Applications Key: W=Western Blotting Reactivity Key: H=Human M=Mouse R=Rat Species cross-reactivity is determined by western blot. Species enclosed in parentheses are predicted to react based on 100% sequence homology.
Gα(z) Antibody detects endogenous levels of total Gα(z) protein.
Source / Purification
Polyclonal antibodies are produced by immunizing animals with a synthetic peptide corresponding to human Gα(z). Antibodies are purified using protein A and peptide affinity chromatography.
Western Blotting
Western blot analysis of extracts from various brain tissues using Gα(z) Antibody.
Background
Heterotrimeric guanine nucleotide-binding proteins (G proteins) consist of α, β and γ subunits and mediate the effects of hormones, neurotransmitters, chemokines and sensory stimuli.
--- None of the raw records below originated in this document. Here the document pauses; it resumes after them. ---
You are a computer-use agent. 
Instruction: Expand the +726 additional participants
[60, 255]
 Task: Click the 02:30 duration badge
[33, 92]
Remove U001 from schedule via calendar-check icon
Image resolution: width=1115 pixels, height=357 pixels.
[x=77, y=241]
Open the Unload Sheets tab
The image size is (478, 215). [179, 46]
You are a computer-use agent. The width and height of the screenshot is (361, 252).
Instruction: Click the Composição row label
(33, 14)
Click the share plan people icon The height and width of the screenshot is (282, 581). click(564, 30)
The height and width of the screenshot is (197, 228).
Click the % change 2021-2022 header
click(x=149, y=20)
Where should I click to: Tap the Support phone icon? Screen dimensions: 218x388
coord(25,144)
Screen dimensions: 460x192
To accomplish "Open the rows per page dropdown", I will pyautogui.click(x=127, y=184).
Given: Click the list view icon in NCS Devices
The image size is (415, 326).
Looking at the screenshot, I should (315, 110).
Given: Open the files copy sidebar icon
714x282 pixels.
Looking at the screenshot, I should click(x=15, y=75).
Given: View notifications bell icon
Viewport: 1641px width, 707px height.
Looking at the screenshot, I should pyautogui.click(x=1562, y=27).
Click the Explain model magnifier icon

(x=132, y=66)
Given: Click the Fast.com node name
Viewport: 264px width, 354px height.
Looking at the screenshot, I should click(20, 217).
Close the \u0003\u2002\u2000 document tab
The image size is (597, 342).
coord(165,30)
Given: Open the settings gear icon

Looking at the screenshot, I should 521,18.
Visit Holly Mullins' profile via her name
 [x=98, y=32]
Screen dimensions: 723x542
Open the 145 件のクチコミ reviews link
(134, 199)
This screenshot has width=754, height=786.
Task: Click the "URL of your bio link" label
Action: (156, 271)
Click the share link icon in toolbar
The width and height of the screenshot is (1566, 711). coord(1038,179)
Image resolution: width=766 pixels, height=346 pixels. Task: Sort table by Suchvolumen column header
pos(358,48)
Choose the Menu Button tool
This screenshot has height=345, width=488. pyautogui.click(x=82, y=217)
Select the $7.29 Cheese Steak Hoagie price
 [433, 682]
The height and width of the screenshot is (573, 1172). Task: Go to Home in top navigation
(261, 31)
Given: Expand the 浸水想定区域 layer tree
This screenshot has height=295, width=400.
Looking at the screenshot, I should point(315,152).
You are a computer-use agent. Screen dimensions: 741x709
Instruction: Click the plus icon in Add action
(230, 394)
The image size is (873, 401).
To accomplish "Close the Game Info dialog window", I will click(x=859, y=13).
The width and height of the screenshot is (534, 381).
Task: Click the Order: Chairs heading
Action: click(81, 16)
To date, over 20 known Gα subunits have been classified into four families, Gα(s), Gα(i/o), Gα(q) and Gα(12), based on structural and functional similarities (1,2). Phosphorylation of Tyr356 of Gα(q)/Gα(11) is essential for activation of the G protein, since phenylalanine substitution for Tyr356 changes the interaction of Gα with receptors and abolishes ligand-induced IP3 formation (3).
Gα(z) stands out from other G proteins because it lacks an ADP-ribosylation consensus site for pertussis toxin, giving it a possible role in signal transduction pathways resistant to the toxin, such as phospholipase C (4). Gα(z) is phosphorylated and activated by protein kinase C (PKC) at Ser27 (5,6).